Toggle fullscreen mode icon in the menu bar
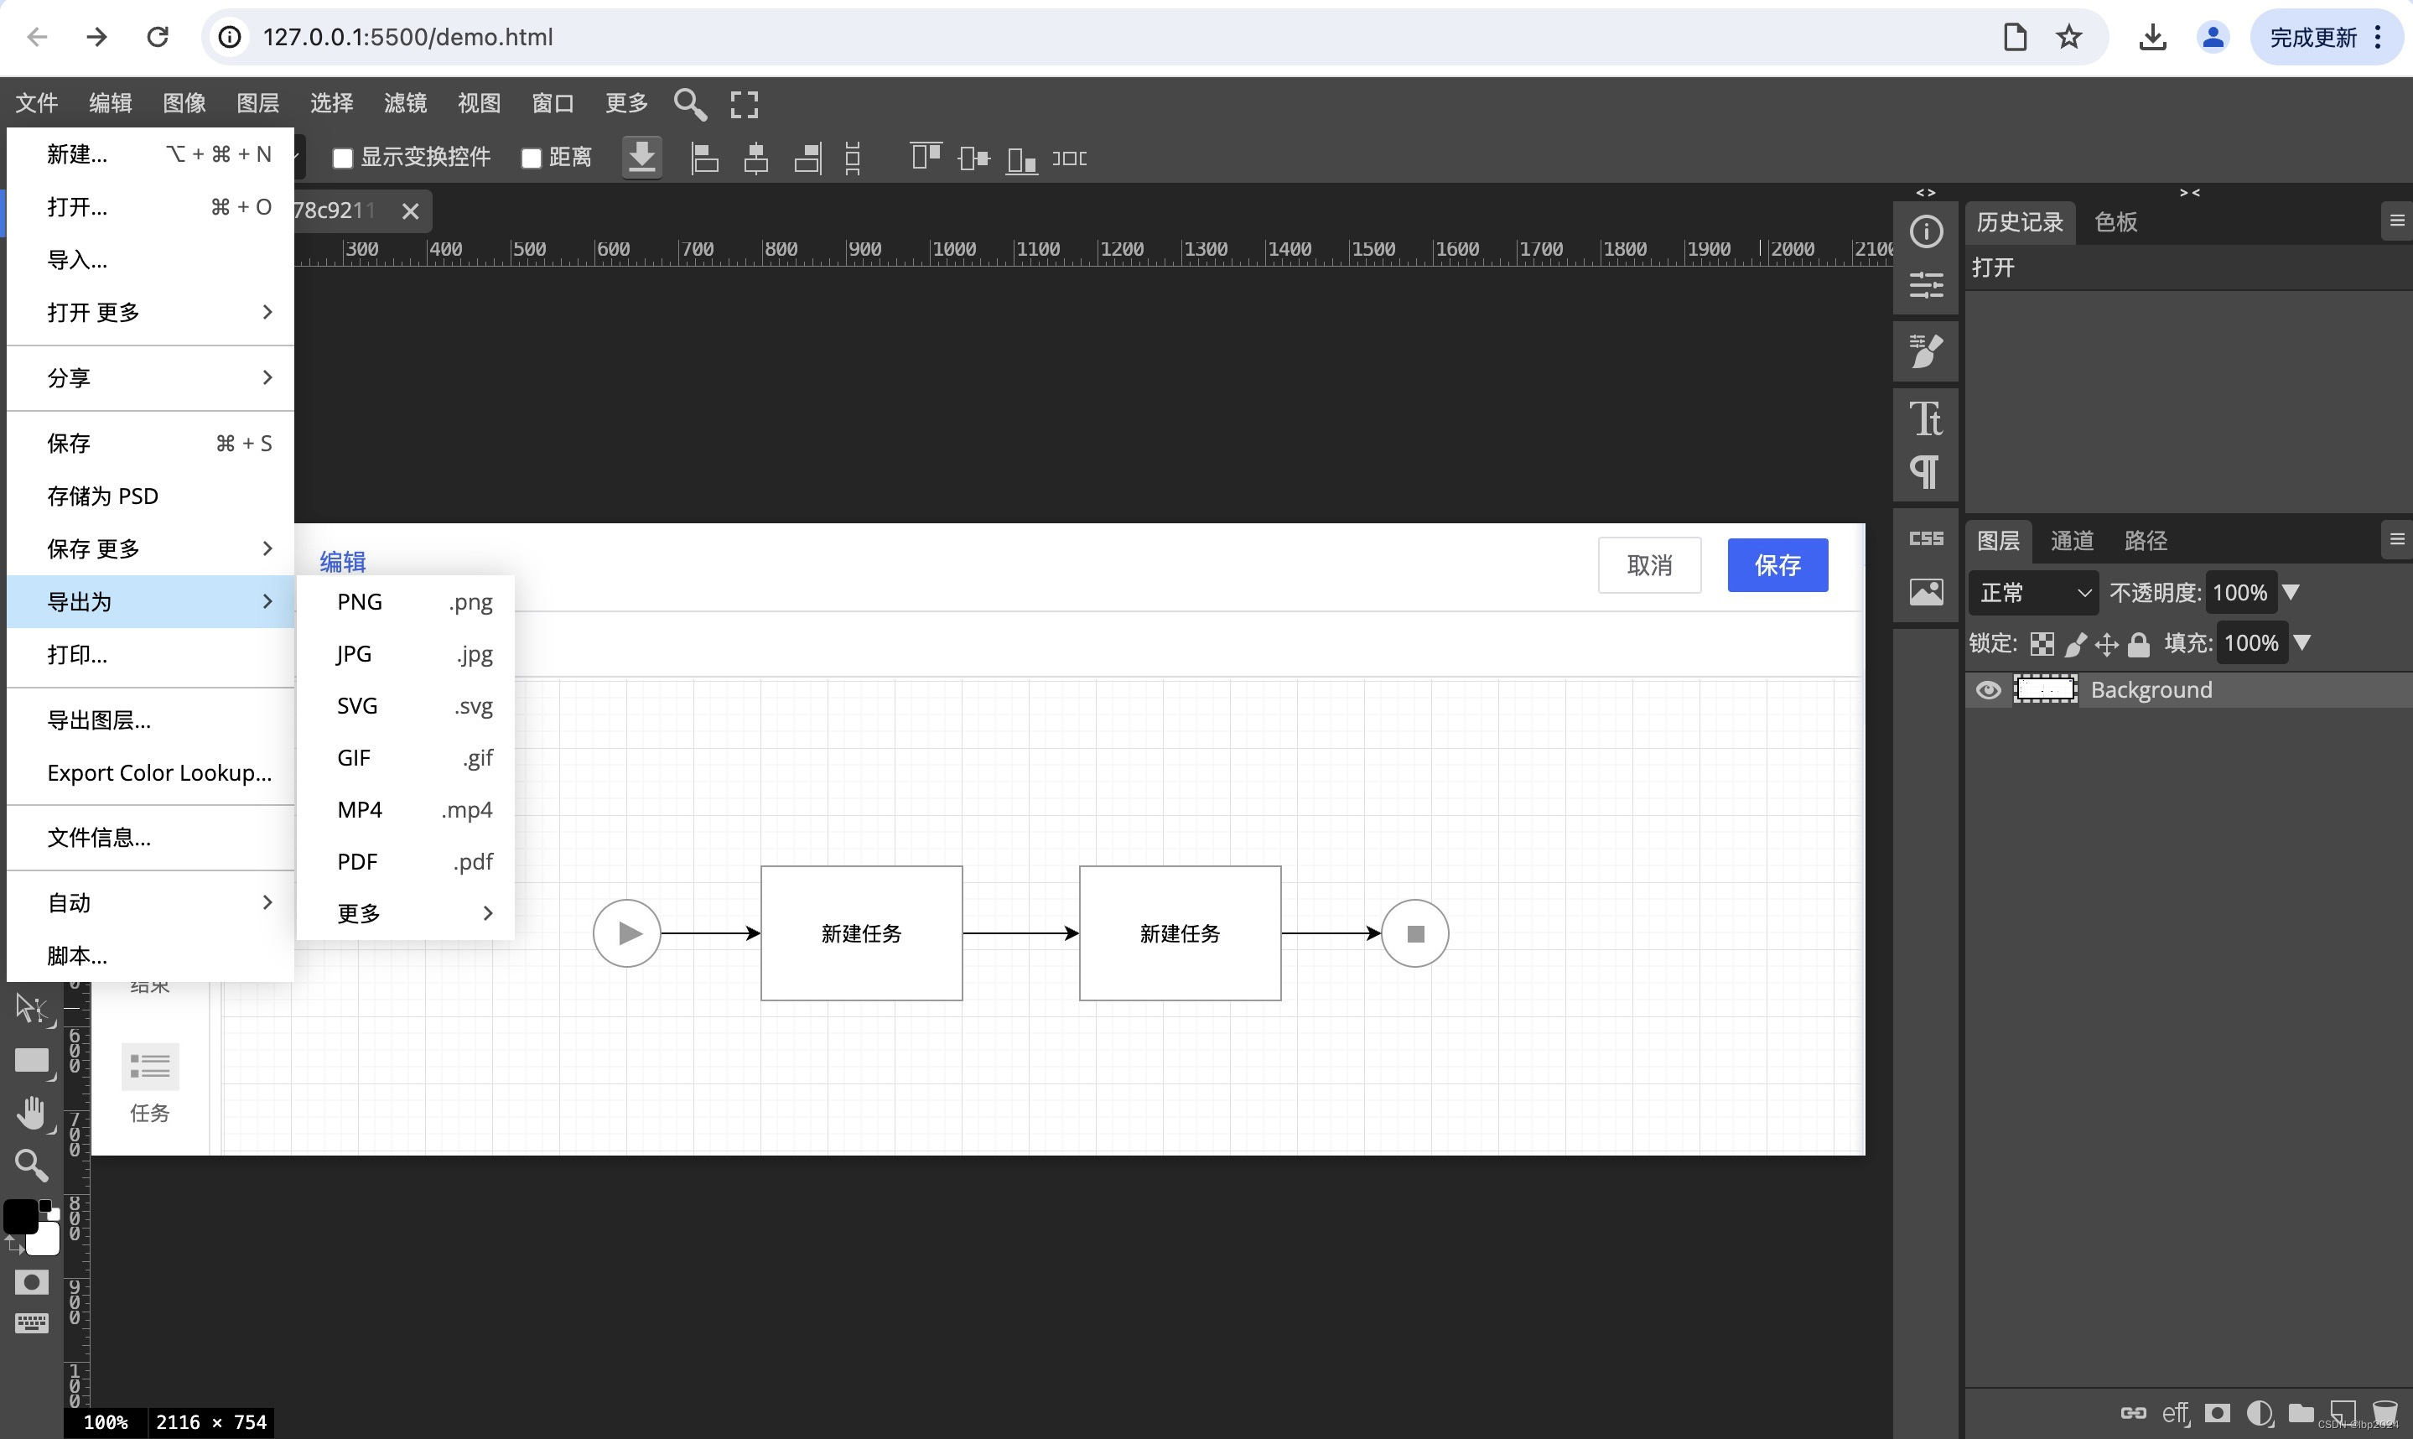2413x1439 pixels. [744, 104]
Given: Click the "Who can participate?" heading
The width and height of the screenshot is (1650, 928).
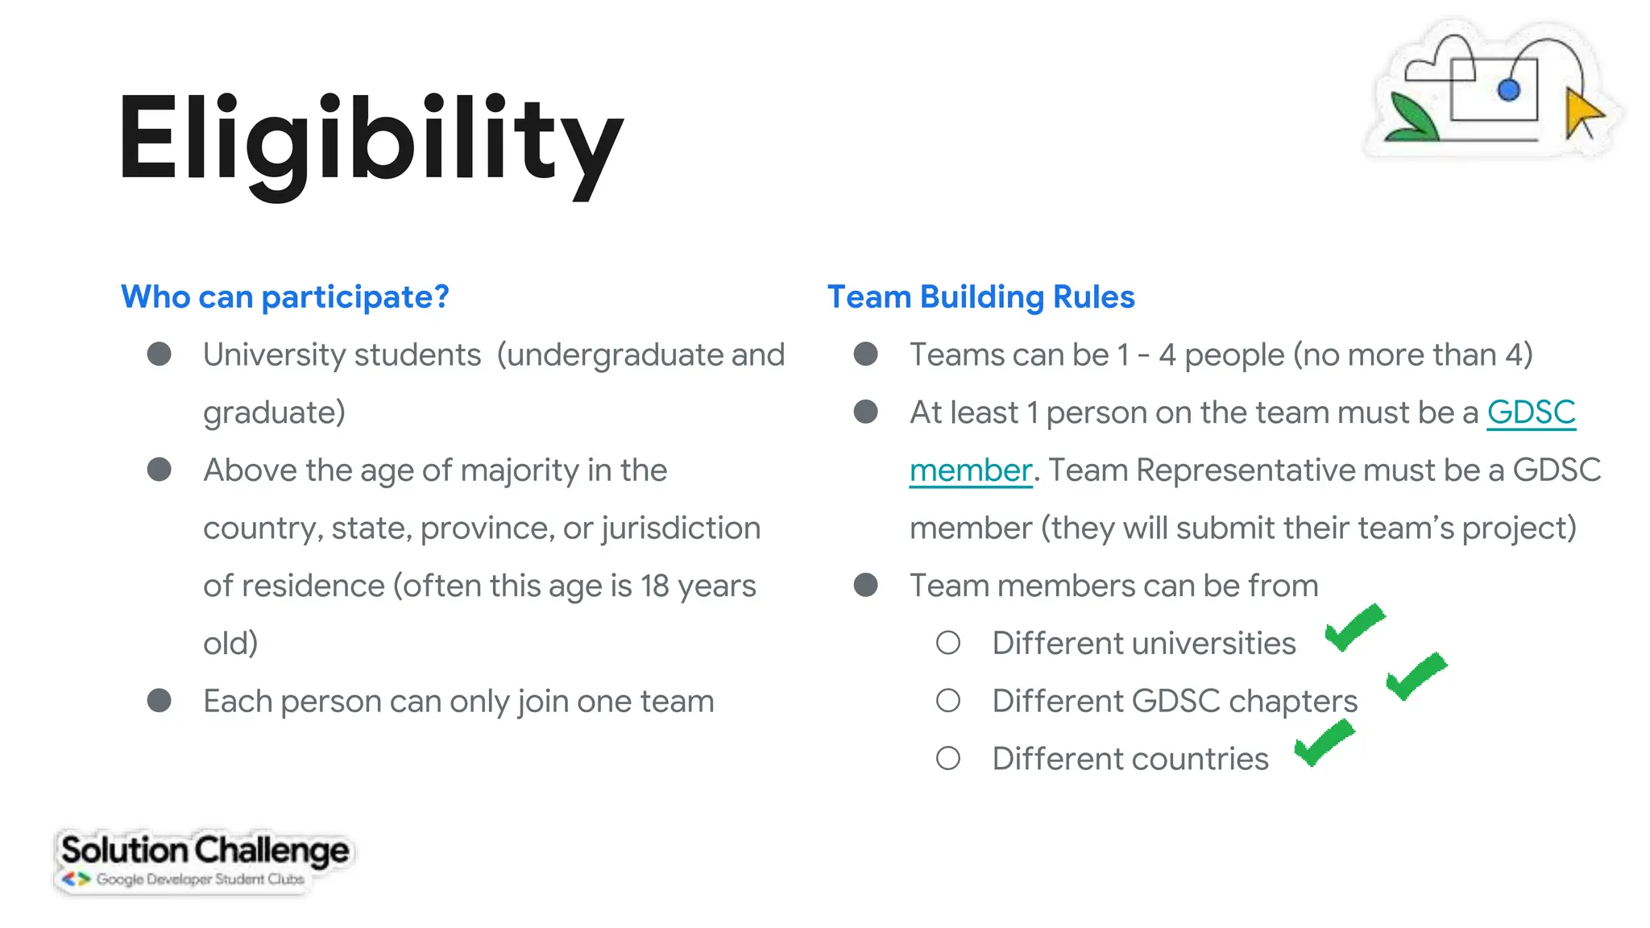Looking at the screenshot, I should (285, 296).
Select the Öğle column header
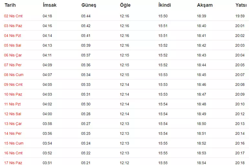 point(125,5)
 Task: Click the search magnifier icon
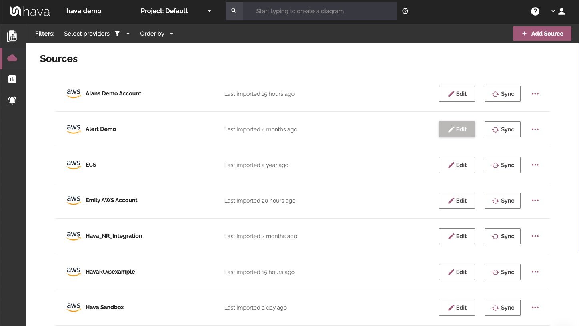click(x=234, y=11)
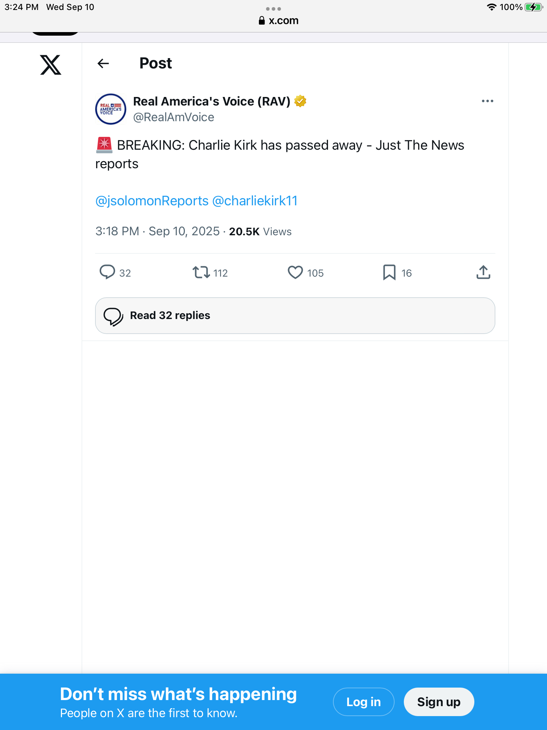The image size is (547, 730).
Task: Share the post via share icon
Action: 483,272
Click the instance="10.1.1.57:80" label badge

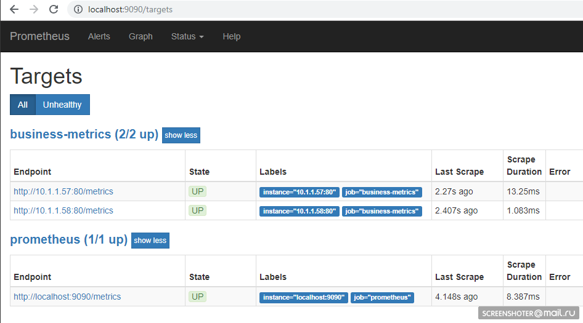[x=300, y=192]
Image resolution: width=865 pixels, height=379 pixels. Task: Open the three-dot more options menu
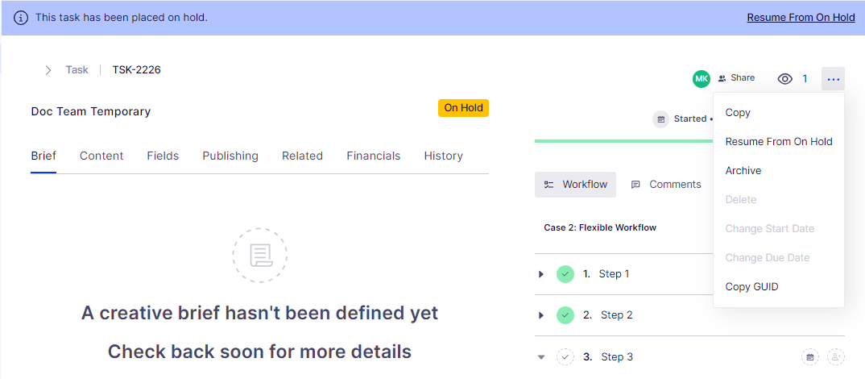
_ _ _ _ _ _ _
Exercise task: Please report every line in the records that contains the word "icon", copying each such line in full.

Worked answer:
Toggle fullscreen mode icon in the menu bar
 Task: Click the search magnifier icon
Task: Share the post via share icon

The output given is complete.